- Отрывок:
Наверное, от нее — в крови — передалась мне страсть к пению: она играла на гитаре, пела цыганские романсы, а я, конечно, за нею повторяла «Очи черные», «Бирюзовые колечки» или городские романсы. Бывало, соберутся гости, и тут же: «Галя, спой!» В таких случаях я почему-то залезала под стол. Публики я совершенно не боялась — наоборот, очень рано почувствовала в ней потребность: петь для себя самой было неинтересно, нужны были сопереживатели, сочувствующие. Но, вероятно, мне хотелось особой, таинственной атмосферы, хотелось уйти от реальности и создать свой мир. И вот из-под стола несется: «Очи чер-ные, очи страст-ные, очи жгучие и прекра-а-а-а-с-ные…» Мне только три года, а голос мой как у взрослой. Я родилась с поставленным от природы голосом, и окружающим странно было слышать такой сильный грудной звук, воспроизводимый горлом совсем маленькой девочки. Услышав аплодисменты, я вылезала из-под стола, раскланивалась и, окрыленная успехом, начинала изображать то, что пою. Вот такая, например, песенка:

 

Девушку из маленькой таверны

Полюбил суровый капитан,

Девушку с глазами дикой серны

И с улыбкой, как ночной туман.

 

Я исполняла этот «шедевр», стоя на стуле, — такая мизансцена казалась мне очень эффектной, потому что, когда подходил смертный час несчастной девицы «с глазами дикой серны», можно было кинуться в море с маяка (то есть со стула на пол) и изображать утопленницу. Все были в восторге. Тут же я плясала цыганочку, трясла-поводила плечами и кричала: «Чавелла!»

У матери, от природы музыкальной, был небольшой приятный голос. Отца Бог наградил замечательным драматическим тенором. Когда-то он мечтал стать певцом, но, как многие русские люди, был подвержен «слабости», весьма распространенной, — пьянству.

Напившись, любил петь ариозо Германа из «Пиковой дамы»:

 

Что наша жизнь? — Игра!

 

Тот единственный год, что я прожила со своими родителями, оставил в моей памяти лишь несколько коротких, но на всю жизнь четко запомнившихся эпизодов.

- Записанные сведения:
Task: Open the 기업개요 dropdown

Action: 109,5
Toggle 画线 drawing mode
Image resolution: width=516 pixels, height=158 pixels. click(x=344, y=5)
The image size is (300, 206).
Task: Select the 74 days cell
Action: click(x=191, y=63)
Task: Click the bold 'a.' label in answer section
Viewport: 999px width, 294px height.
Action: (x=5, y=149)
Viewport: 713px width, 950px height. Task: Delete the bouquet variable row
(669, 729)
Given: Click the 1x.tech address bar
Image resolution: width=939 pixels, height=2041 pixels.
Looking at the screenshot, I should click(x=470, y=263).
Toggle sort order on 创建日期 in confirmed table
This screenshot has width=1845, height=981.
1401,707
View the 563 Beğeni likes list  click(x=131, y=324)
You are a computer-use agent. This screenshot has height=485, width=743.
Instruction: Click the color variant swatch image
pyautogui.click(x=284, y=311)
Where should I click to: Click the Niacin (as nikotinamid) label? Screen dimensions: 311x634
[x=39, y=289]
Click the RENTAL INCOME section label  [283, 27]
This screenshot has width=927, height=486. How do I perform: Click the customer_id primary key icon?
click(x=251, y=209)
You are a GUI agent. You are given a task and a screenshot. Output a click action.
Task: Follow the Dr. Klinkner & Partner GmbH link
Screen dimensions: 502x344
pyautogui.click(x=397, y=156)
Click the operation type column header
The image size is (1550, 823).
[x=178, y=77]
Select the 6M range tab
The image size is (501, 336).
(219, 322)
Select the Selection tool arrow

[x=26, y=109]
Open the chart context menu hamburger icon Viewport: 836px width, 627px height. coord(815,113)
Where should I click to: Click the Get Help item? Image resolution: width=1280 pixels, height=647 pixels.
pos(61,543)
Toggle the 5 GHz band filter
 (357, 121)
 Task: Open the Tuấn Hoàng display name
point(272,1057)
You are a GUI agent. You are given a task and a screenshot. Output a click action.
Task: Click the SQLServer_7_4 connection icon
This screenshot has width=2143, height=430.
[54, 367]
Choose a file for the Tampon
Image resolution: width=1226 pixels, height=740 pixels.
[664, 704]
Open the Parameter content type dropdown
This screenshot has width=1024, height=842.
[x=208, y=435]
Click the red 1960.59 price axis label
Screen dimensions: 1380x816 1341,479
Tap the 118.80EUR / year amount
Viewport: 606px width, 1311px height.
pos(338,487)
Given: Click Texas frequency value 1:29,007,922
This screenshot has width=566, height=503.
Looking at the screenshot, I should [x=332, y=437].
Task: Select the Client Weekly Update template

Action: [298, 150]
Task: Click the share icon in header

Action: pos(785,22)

- Задание 1:
Выпишите из воспоминаний о детском пении фрагмент слово в слово, начиная с «Напившись, любил петь» и заканчивая «четко запомнившихся эпизодов.».
- Задание 2:
Продолжите воспоминания о детском пении, начав сразу после их последнего предложения.

- Ожидаемый ответ 1:
Напившись, любил петь ариозо Германа из «Пиковой дамы»:

 

Что наша жизнь? — Игра!

 

Тот единственный год, что я прожила со своими родителями, оставил в моей памяти лишь несколько коротких, но на всю жизнь четко запомнившихся эпизодов.

- Ожидаемый ответ 2:
Вот я сижу у окна нашей «дачи». Это такая же изба, как и все остальные в деревне, только чистая, с ситцевыми занавесками на окнах, да еще с городской мебелью. Осенняя слякоть, идет дождь, но по улице бегут люди, что-то крича и плача. Из распахнутых дверей избы напротив какие-то мужчины выволакивают узлы, кастрюли, одеяла, подушки и кидают в телегу, запряженную тощей лошадью. Рядом стоит хозяйка избы, за ее подол ухватились ревущие дети, с которыми я всегда играю на улице. А у телеги мечется и воет их бабка. Она вцепилась своими корявыми руками в медный самовар, и ни за что не хочет отдавать его двум здоровенным мужикам, и все кричит только одно:

— Ироды!.. Ироды!.. ироды!..

В детскую память навсегда врезалась картина того осеннего хмурого дня: грязная дорога, толпа крестьян, и на их серо-черном фоне — прыгающий в руках старухи ярко-желтый, блестящий солнцем медный самовар. И еще — впервые услышанное странное слово «ироды».

Через много лет я пойму, что это было начало коллективизации, «раскулачивание», что мой детский мозг запечатлел картину разорения русского крестьянства.

А вот мы с матерью идем лесной дорогой, и вдруг из машины, идущей навстречу, какой-то мужчина на ходу выбрасывает нам две буханки хлеба. Мать прячет эти сокровища в сумку, а мне велит никому не рассказывать. Того незнакомца я встречу потом у нас в доме. Я очень хорошо понимаю, что мать не любит отца. Когда его нет дома, появляются мужчины, мать совершенно преображается, становится еще красивей. Мне кажется, что она и меня не любит. Я за нею тихонько наблюдаю, подсматриваю — каким-то странным чутьем ощущаю, что мать меня боится — боится, что расскажу отцу. Меня это ужасно обижает. Когда отец дома, то и дня не проходит без скандала — наверное, соседи рассказывают ему, что в его отсутствие часто бывают гости.

Однажды ночью я проснулась от крика: мать в одной рубашке бегала по комнате, а за нею с топором в руке — пьяный, совершенно обезумевший отец. Я закричала — вероятно, он опомнился, во всяком случае, удар пришелся не по матери, а по зеркальному шкафу. Грохот был страшный, зеркало разлетелось вдребезги. Отец схватил меня, кричит: «Говори, кто был у мамы? Какой мужчина? Как его зовут?»

Я видела устремленные на меня огромные глаза матери — она не умоляла молчать, она просто на меня смотрела. Возможно, я впервые почувствовала, что никогда не буду предательницей, — бессознательно, как маленькая женщина, я встала на сторону матери, хотя и не была к ней близка и хорошо знала, «как его зовут».

— Был здесь кто без меня?

— Не был.

— Врешь! Говори правду — или убью! Кто был у матери?

— Никого не было.

К утру скандал начал стихать. Решили разъехаться. Женаты они были всего пять лет. Отец спросил меня:

— С кем ты хочешь жить — с мамой или со мной?

— С тобой.

Это значило, что с бабушкой. С матерью я рассталась, как с чужой женщиной.

Когда я родилась, мать посмотрела на меня и отвернулась:

— Унесите ее, какая некрасивая!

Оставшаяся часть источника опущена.